Published: 01 Mar 2008
| Find What You're Looking For?
These days the lion's share of information in organizations is electronic. Such electronically stored information (ESI) increasingly represents the heart of litigation in civil cases, in which each side's legal teams request extensive evidence from the other.
With changes to the U.S. Federal Rules of Civil Procedure (FRCP) in December 2006, ESI received all the legal rights of those traditional boxes full of paper documents. This means it can be crucial evidence, and therefore must be handled accordingly. IT teams play an important role in the storing, finding and producing of critical ESI, but why is e-discovery a security issue? At stake is the integrity and availability of information, and in some cases, its confidentiality as well. Hitting three fundamental security objectives, it becomes clear that security teams should understand the requirements and challenges involved in e-discovery.
| Common Pitfalls
At the beginning of a civil court case, legal teams meet to determine what types of evidence are relevant to a case. This process of discovery generates requests for email, word processing documents, logs of transactions, and other data that counsel thinks will help win the case. As IT and security teams begin to ponder how to handle e-discovery, they often make errors, either because they don't fully understand the requirements or don't communicate with counsel. Here are three common mistakes:
Some of the data types are obvious, such as email messages or electronic business documents. But security teams are sometimes confused about sources like video or event logs (see "Evidence Sources," below). Ultimately, legal counsel needs to rule on information's applicability, but because many types of ESI are generated and stored for audit or security purposes, they are fair game in court. For example, a company may choose to utilize access control logs as its evidence of control for a regulation such as HIPAA. Because these logs are routinely stored and used for the business, they become part of the organization's e-discovery landscape.
| The same goes for video. Many companies elect to save and periodically review digital security video for physical protection. Other companies retain tapes or digitally stored recordings of voicemail messages. Such data might play a role in a court case, which affects its long-term management.
Ultimately, there can be absolutely no uncertainty about a business process related to ESI lifecycles and retention. An organization must be clear about what it keeps, its policies for retention and retirement, and the responsibilities of data custodians across the enterprise (not just IT, but also business-unit and individual-user obligations). In a similar vein, there should be close ties between legal counsel and IT groups to monitor upcoming litigation, understand information-handling practices, ensure holds are executed properly (relevant information is not destroyed), and so on. The IT team should be able to answer questions about the data's location, when it was collected, who has access and control of it, how it's managed over time and how quickly it can be restored/ retrieved.

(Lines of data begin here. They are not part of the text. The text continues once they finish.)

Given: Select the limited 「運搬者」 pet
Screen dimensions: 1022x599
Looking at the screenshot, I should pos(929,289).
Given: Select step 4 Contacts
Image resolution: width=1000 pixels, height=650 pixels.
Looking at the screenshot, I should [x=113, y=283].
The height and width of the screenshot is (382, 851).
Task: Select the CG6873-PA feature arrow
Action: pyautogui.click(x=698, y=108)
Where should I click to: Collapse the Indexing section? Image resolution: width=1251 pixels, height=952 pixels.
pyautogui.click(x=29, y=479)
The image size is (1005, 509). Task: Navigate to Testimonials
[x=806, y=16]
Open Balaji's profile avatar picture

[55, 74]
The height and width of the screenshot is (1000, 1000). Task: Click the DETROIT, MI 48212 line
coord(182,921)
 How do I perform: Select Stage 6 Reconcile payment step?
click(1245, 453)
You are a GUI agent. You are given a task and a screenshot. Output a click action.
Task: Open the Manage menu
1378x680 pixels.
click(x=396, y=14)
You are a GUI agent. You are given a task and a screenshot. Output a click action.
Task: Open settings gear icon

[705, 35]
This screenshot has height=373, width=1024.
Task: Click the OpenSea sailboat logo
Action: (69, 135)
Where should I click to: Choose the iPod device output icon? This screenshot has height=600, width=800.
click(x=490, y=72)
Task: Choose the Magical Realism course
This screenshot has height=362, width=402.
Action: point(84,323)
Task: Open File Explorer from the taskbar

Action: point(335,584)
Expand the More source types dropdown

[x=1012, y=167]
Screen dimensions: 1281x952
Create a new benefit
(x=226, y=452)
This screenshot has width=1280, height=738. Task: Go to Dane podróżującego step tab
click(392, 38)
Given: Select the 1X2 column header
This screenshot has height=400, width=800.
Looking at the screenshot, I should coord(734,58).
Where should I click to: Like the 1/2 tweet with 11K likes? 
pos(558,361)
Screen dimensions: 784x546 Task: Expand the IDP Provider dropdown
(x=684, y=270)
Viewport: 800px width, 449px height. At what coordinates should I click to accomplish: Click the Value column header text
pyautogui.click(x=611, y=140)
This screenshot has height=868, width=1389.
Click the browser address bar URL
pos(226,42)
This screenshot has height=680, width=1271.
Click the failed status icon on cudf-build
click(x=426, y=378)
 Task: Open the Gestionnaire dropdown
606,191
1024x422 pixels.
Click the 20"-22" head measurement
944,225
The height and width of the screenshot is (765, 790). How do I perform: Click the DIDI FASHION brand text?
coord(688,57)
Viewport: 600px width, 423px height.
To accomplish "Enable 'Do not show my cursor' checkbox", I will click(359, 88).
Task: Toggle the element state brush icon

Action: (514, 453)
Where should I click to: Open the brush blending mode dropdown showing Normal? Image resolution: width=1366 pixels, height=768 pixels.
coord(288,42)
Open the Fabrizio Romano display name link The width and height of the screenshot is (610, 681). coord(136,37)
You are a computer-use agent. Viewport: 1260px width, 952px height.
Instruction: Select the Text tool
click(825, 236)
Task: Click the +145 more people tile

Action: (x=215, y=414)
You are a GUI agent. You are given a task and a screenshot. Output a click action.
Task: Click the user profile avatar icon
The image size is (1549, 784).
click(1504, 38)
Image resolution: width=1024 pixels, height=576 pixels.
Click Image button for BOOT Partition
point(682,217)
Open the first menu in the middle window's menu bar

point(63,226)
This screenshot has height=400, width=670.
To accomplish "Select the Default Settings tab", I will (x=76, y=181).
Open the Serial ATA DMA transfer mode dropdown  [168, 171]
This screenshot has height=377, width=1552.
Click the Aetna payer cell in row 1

| The most developed organizations will integrate e-discovery into the standard lifecycle of information management (see "Road to Improvement," below). For example, during information creation, organizations will apply tags to data that help set context and enforce policies. These may include things like "Project: WidgetCo," "Last modified:
Similarly, as data is to be archived, it may be de-duplicated (so there's only one canonical copy), have sensitive metadata removed (such as trade secrets), and be flagged for preservation if a known court case is pending.
A sticking point, however, in information lifecycle management is the important data users often create on their individual systems in an increasingly mobile world. This begs the question: What needs to be done about user PCs?
There are two answers. The first is to discuss the issue frankly with a legal expert. Given that ESI rules are still relatively new, it's not yet clear how courts will respond, and only an organization's lawyers can offer the final word. The second is to evaluate and deploy possible additional controls for the user environment. One approach could be improved host policy enforcement, perhaps through content-aware agents, monitoring, or rights-management solutions, but more likely via detective and deterrent effects of random or comprehensive audits. Ultimately, any technology choice must be buttressed with user training and awareness that makes clear the policies and processes, and what's expected from users.
| Relevant types of tools include:
| Communication Key
An important step in the e-discovery process is opening lines of communication with the legal team to understand the implications of e-discovery. Doing so may not be an easy task. A tug-of-war between the IT and legal teams may result from their debate over what needs to be accomplished.
For example, legal may ask for record retention and retrieval systems that are cost- and resource-intensive, thus blowing IT budgets out of the stratosphere. Another example is last-minute legal holds (preservation requests) that give IT little notice but tremendous amounts of work. This relationship is a delicate one that may require some business management oversight to balance cost and demand.
Developing internal leadership also is wise. A number of large enterprises consider e-discovery to be of such paramount importance that they have created specific roles to lead the IT effort companywide. Such "e-discovery experts" close the gap between the legal team and the IT/security organization. They help facilitate communication for operational issues and manage projects to improve e-discovery.
Prudent technology changes will be required as well. Although organizations shouldn't save everything--it's too costly and risky--they do need automated systems that properly preserve what needs to be saved, handle sensitive metadata appropriately, and can transform data in accordance with the requirements of the legal team.
By enhancing policies and making careful technology choices, organizations can, over time, improve e-discovery response. As legal and security teams work together more closely, the critical issue will be defining and following information lifecycle practices so organizations don't find themselves on the losing end in court.